If you choose to continue, you can adjust your expectations and tweak how often your consistency goal is. You could still write every day, but ultimately you may only get across the finish line at your target rate. So you estimate the speed you can achieve and maybe even perform poorly for a bit. But after you have that estimation, you continue on. As you get better at the process, the tools don’t seem to break as much, and you learn how to manage the other aspects that interfere. One day you find you did manage to pump something out two days in a row. You can queue that work so you have a buffer. That buffer helps even out that consistency. And eventually, your consistency gets better, and your queue fills up. You can adjust your targets. It’s like your experience of doing these things before gets integrated into your muscles, and it can make the process more and more successful. Muscle memory will help carry you to the next level.

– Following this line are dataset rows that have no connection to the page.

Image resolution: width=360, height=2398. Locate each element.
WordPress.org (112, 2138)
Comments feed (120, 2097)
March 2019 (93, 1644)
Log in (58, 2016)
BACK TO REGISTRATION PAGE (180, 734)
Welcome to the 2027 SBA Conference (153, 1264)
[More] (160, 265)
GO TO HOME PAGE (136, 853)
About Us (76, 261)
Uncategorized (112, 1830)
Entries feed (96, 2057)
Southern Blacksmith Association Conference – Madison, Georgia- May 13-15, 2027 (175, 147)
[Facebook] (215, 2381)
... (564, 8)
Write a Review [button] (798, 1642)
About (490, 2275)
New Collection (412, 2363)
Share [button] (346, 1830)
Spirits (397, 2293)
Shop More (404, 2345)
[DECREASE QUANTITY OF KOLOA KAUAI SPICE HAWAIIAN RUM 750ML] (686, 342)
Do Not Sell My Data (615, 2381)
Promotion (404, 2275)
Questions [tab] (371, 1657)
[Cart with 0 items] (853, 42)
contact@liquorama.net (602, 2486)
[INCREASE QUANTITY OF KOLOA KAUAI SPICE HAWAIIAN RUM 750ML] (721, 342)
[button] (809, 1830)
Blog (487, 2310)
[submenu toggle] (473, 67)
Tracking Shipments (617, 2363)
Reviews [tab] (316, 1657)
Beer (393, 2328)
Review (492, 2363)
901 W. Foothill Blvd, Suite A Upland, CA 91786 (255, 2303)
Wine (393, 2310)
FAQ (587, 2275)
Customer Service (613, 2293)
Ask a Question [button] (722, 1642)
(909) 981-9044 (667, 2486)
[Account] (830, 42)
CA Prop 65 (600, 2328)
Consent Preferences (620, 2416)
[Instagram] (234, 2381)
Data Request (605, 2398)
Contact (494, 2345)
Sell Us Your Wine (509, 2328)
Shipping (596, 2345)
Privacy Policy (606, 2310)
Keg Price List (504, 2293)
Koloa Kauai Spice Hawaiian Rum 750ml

The repeated practice of trying, failing at it, and getting back up to try again is how you become more and more capable. However, this is not inherently obvious to all. People tend to look out to successful creators and marvel at their reach and think those creators are built differently than themselves. They say no one is an overnight success; there’s usually ten years of hard work behind them. You must try and continually work in a direction that’s right for you.
I think sometimes people “pivot” too soon from a project. I’m certainly guilty of that. I had to learn that just because there was a setback or something happened that caused doubt. Doesn’t necessarily mean it’s time to quit or shift. I think the old timers call this “paying your dues”
Yea, there's a bit of thought that has to go into deciding whether to continue with something. For some there's always something waiting that looks like it might be a better fit but Dunning–Kruger effects are real and problems eventually present. And you may end up cycling back to other problems now that you have more experience.